One of the patterns that I remember the best from my childhood is for a baby bootie that my grandmother used to make. The big deal about the bootie was that it was kick-proof and it stretched as the baby grew so that it could be worn for a few months. My mom and her sister also made these booties, and the pattern (oral tradition only – I never saw this thing in writing!) was explained over and over to me. I’m not an auditory learner, and I never caught on until the booties for my own boys arrived. Then suddenly I understood the pattern as I tied the little booties onto their tiny feet. Clever, clever, clever. The whole bootie is constructed in one piece and definitely performs as advertised. I loved these booties and used them until the boys were walking. Now I make them for other people.

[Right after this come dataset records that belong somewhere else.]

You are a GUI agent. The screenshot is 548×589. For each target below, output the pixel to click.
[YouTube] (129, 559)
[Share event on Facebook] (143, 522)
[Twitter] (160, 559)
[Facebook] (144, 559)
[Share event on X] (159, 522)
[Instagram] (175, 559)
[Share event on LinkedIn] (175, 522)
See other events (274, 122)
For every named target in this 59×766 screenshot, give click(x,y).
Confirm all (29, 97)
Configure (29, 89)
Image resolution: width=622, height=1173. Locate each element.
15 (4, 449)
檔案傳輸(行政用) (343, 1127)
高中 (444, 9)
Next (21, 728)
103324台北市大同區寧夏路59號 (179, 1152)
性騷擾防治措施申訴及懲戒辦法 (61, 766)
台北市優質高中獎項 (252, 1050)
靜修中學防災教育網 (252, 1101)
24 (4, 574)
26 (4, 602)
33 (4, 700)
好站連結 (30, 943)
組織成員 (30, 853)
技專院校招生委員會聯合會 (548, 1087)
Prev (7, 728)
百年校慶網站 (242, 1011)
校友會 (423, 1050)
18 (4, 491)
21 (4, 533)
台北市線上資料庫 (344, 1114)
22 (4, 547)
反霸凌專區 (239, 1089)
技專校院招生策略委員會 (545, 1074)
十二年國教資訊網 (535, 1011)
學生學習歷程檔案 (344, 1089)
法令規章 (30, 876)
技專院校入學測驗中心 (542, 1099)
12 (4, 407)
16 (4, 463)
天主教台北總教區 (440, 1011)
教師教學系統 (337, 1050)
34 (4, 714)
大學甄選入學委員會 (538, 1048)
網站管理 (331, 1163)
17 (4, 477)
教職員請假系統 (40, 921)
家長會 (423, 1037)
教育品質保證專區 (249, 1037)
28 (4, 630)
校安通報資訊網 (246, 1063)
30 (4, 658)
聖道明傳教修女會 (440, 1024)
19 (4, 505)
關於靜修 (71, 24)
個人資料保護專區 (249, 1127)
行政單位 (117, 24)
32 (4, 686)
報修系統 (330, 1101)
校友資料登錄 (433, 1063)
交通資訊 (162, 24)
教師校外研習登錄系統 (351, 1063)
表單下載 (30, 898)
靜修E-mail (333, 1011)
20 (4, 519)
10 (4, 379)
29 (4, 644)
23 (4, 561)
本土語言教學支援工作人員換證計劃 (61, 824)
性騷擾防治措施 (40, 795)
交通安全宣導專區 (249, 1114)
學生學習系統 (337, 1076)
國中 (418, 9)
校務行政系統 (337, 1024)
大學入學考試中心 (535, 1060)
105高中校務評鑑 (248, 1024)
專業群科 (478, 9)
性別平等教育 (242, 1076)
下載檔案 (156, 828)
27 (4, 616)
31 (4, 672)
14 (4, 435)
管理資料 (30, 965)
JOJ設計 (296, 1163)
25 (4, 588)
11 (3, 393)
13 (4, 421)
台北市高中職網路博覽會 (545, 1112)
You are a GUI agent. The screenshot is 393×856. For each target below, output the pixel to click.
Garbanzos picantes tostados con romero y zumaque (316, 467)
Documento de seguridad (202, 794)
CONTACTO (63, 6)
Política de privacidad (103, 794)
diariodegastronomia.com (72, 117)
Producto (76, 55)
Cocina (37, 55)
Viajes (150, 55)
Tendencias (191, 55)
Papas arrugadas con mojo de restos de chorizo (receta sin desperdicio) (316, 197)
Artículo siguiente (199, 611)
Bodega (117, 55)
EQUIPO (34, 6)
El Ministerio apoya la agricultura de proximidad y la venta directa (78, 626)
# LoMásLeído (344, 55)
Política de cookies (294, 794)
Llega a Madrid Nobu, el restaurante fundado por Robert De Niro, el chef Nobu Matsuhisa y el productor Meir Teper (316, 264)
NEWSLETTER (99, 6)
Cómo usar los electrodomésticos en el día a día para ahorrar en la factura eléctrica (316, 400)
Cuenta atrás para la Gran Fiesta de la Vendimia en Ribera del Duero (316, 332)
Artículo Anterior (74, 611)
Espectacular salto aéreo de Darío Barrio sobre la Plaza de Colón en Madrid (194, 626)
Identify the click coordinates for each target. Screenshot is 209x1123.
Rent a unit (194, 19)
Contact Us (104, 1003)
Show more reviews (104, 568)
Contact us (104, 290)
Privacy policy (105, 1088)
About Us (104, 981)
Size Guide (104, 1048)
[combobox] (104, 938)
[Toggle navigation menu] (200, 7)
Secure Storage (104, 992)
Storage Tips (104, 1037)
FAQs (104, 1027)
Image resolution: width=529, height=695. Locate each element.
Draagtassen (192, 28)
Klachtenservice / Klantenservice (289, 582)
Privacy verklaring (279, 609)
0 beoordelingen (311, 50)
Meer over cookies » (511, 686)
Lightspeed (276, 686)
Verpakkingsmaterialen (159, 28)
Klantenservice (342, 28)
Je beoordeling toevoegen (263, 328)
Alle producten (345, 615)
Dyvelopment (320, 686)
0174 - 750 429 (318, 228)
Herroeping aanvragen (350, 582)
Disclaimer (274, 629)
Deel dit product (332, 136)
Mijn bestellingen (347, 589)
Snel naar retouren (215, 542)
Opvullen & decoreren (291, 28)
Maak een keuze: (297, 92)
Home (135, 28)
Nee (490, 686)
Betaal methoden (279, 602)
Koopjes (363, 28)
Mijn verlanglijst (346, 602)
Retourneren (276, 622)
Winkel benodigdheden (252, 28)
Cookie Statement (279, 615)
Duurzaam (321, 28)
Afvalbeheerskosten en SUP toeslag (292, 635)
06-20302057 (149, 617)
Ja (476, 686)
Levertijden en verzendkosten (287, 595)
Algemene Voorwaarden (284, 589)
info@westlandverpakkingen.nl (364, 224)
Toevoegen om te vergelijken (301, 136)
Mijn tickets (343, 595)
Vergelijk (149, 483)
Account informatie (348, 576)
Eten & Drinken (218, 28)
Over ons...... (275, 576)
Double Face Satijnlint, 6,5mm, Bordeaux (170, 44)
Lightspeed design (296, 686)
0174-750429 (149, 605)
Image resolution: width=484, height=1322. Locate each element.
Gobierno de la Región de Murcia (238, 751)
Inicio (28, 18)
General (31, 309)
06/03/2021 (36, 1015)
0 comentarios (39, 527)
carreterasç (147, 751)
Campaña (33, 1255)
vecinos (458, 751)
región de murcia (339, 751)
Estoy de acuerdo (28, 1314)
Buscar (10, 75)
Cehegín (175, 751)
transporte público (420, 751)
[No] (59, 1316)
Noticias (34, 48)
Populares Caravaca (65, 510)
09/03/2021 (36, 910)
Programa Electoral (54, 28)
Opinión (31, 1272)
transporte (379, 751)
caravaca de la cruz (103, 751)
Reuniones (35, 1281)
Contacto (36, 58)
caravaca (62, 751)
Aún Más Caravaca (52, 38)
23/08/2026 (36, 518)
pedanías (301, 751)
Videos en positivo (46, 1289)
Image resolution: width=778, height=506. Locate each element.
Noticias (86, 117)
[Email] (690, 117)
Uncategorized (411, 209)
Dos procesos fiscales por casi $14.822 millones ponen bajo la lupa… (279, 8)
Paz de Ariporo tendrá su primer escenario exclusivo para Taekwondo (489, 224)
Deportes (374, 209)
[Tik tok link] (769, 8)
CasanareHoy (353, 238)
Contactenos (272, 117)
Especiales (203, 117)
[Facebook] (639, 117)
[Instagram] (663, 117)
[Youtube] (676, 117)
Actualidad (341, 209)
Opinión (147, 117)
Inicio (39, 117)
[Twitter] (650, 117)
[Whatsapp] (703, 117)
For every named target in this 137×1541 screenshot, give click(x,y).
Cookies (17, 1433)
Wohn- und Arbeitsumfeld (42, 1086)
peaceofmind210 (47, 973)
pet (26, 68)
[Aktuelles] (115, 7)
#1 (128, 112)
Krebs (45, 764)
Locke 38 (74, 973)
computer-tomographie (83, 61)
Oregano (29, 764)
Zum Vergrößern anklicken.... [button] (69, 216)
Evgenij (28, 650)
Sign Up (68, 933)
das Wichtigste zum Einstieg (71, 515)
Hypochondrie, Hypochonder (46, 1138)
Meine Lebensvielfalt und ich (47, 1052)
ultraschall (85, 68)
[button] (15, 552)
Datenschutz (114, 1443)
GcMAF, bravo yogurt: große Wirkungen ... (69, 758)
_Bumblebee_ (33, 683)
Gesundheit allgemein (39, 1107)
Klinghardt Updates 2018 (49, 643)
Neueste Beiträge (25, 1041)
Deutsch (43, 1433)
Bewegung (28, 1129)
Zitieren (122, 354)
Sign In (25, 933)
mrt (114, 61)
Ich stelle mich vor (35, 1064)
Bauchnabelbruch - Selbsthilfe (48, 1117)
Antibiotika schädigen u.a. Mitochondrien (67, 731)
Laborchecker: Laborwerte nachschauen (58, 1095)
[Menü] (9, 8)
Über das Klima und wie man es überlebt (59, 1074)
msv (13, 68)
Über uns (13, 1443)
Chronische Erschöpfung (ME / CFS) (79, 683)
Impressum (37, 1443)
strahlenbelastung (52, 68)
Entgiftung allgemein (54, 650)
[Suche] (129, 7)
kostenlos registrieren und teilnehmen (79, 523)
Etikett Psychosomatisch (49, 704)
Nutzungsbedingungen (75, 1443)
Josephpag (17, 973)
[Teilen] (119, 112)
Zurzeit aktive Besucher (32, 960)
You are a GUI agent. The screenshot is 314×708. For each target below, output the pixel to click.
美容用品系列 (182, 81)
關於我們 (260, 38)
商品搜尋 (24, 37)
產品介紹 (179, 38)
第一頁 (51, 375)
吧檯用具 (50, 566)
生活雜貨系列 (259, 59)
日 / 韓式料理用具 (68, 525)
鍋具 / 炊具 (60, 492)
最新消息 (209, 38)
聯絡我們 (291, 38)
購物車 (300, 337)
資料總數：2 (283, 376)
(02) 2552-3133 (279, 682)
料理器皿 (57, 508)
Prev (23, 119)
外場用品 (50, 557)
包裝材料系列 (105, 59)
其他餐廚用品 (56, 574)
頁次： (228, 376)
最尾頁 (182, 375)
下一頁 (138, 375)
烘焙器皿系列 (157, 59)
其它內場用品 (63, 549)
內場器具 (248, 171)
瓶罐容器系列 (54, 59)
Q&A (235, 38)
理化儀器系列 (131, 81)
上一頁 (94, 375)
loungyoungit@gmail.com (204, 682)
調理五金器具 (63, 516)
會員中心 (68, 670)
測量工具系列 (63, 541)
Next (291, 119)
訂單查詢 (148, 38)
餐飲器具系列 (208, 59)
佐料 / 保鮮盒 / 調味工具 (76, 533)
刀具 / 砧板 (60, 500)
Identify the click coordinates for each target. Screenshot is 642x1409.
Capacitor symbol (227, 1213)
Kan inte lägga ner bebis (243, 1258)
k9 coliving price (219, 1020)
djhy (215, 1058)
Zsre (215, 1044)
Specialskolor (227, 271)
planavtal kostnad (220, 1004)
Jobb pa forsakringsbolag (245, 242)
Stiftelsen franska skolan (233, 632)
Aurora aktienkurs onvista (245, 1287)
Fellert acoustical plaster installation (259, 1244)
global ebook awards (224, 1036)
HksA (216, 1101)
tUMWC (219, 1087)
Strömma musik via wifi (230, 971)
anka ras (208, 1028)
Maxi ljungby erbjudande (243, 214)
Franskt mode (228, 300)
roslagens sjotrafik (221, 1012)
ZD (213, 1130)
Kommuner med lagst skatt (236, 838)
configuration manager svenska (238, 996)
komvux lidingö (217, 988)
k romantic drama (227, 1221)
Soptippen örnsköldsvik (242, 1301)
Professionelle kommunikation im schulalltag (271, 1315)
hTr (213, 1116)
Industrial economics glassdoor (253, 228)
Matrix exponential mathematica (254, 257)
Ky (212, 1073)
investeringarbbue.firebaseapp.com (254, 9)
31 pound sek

This weekend I made two pairs of the booties for the office manager at my car repair shop, who needs to give them to new mothers as baby gifts. They are just little booties, but they are so much more than that. They are the past, the present and the future all at once. They are my connection to the women of my family who gave me the pattern and the Swedish knitting genes. With each stitch that goes into them the gift lives on.
The baby bootie pattern was written up by Christine Bourquin, a woman about the same age as my grandmother, and was published as a letter to the editor of a magazine in 1989. The pattern and more information can be found online at Fuzzy Galore. There is also a great online tutorial posted by Major Knitter. I wonder if Christine was Swedish?